The charges stem from allegations that Mashinsky orchestrated schemes to artificially inflate the price of Celsius' CEL token, generating $42 million in personal profits while misleading investors.
By pleading guilty to charges of commodities fraud and a scheme to manipulate the CEL token price, Mashinsky avoided a jury trial previously scheduled for January. The most serious charge carries a potential sentence of up to 20 years in prison.
“I knew what I did was wrong, and I want to do whatever I can to make it right,” Mashinsky told US District Judge John Koeltl during the hearing. Sentencing is scheduled for April 8, 2025. Under the plea agreement, Mashinsky cannot appeal any sentence of 30 years or less.
Mashinsky admitted to misleading statements made in December 2021 about Celsius’ regulatory status and its earn program. He falsely claimed that the company had received regulatory approval, a statement he said gave customers “false comfort” and persuaded them to exchange Bitcoin for CEL tokens.

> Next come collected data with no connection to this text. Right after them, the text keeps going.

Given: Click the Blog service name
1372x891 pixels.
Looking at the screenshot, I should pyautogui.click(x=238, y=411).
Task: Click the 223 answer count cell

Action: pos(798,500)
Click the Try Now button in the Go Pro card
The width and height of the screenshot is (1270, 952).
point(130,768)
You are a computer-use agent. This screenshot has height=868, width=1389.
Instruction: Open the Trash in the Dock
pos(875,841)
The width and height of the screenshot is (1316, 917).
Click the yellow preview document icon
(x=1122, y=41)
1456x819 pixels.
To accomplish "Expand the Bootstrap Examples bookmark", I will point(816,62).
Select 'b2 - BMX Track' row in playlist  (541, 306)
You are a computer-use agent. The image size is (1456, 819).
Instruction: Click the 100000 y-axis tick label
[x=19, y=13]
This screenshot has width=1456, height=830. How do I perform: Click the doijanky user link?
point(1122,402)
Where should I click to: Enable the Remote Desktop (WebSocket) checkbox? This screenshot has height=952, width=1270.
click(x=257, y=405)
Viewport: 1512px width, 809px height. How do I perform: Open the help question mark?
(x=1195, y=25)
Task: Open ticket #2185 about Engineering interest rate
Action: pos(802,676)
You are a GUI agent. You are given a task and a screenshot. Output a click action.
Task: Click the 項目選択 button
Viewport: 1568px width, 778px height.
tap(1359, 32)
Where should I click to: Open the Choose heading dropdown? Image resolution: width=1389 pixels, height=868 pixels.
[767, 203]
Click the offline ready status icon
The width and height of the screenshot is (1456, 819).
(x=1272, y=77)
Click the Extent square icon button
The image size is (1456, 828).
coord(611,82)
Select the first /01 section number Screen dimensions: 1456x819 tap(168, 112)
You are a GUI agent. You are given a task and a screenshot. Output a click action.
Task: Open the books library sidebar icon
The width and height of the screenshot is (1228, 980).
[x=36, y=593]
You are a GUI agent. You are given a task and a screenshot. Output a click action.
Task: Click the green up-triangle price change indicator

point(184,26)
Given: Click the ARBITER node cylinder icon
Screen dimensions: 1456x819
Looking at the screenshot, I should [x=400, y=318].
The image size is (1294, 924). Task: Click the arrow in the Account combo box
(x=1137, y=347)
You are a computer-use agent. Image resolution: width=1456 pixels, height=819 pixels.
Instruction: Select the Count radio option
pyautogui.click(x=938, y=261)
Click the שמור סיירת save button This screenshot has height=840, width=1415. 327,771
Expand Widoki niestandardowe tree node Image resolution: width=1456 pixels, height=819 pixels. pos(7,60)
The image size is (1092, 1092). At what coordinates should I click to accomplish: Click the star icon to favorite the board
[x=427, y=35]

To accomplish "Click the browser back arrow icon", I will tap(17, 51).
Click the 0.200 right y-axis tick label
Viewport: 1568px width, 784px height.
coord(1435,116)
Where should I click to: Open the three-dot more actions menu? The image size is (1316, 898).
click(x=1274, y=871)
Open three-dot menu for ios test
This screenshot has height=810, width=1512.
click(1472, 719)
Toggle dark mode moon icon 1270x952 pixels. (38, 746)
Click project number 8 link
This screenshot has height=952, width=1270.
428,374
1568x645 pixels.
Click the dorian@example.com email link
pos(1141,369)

Prosecutors allege that Mashinsky led a yearslong effort to manipulate CEL's price, spending hundreds of millions of dollars in customer deposits to artificially prop up its value. The company's internal communications revealed the extent of the manipulation. In one instance, former Celsius executive Roni Cohen-Pavon allegedly messaged Mashinsky, warning that the token’s value was “fake” and reliant on excessive spending by Celsius.
Cohen-Pavon, who pleaded guilty last year and is cooperating with prosecutors, oversaw many of these CEL purchases. Mashinsky’s schemes ultimately left Celsius unable to meet customer withdrawal demands, leading to the platform’s collapse in 2022, with over $1 billion in outstanding debt.
Mashinsky was charged in July 2023 with two criminal schemes: misleading customers about Celsius’ operations and engaging in manipulative trades. The case, US v Mashinsky, 23-cr-00347, is being heard in the U.S. District Court for the Southern District of New York.